Not only that, the other day I spoke with someone who has intimate knowledge of the state of Bloomington’s fire department. This person told me the BFD is down a good two dozen firefighters. Some of our firefighters are working 72-hour shifts to cover for the gaps in staffing. That can’t be good.
Neither our cops nor our firefighters are getting paid enough. This town sorely needs to invest in both departments.
Yet, City Hall is gung ho on throwing many millions of dollars at pazzo traffic schemes. Schemes dreamed up, mostly, by highly-paid consultants who live on some peak in the Himalayas and muse on how cities should redesign themselves to make this an Earthly heaven.
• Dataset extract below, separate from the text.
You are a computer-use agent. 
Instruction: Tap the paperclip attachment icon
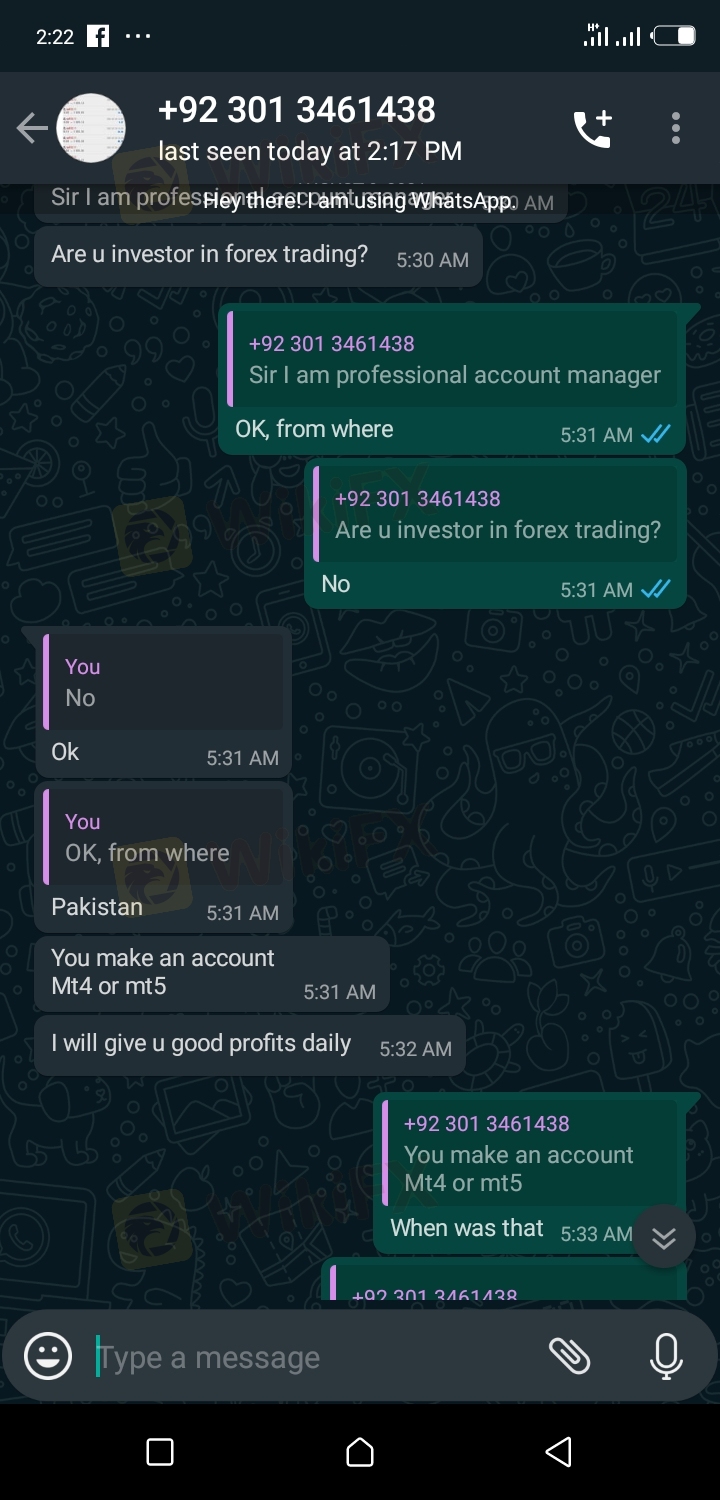click(x=570, y=1356)
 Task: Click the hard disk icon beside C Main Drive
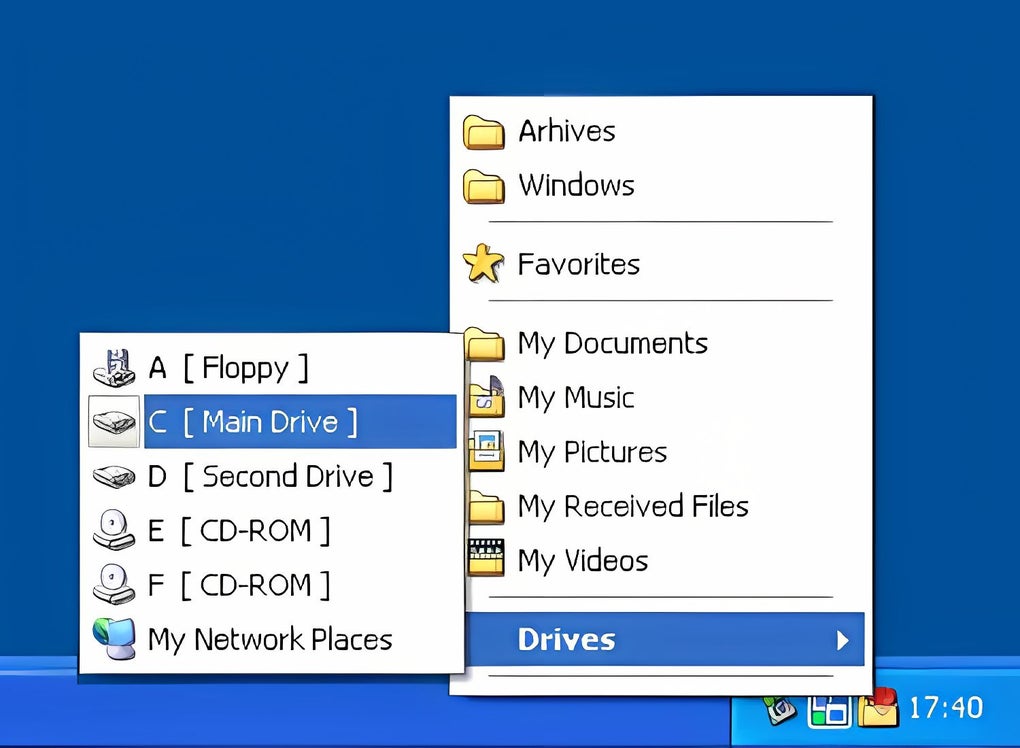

Among the brilliant plans we’ve seen so far are the already completed bicycle pathway on 7th Street and a proposed transformation of the Walnut/College corridor from adjacent one-way avenues to a couple of two-way drives. Add to them the Hawthorne-Weatherstone Greenway plan.
One might think this town is a snarled mass of cars gridlocked for blocks around downtown, with outlying arteries scenes of massive slaughter of pedestrians and bicyclists.
Maybe that’s the way they see things up atop K-2.

K-2, also known as Chogori in the Kashmir Himalayas.
Now, it’s folly to suggest stopping spending in one area will automatically mean the money’ll go straight into other, more deserving areas. Just that our priorities, as my Grandma Anna would have said, is pazzo.
Anyway, so long as the predicted rain and thundershowers’ll probably keep you inside, you might as well log in to a Zoom meeting scheduled for Sunday, August 6, at 3:00pm, where concerned neighbors will discuss Hawthorne-Greenway.
From what I hear, nobody’s happy about the idea.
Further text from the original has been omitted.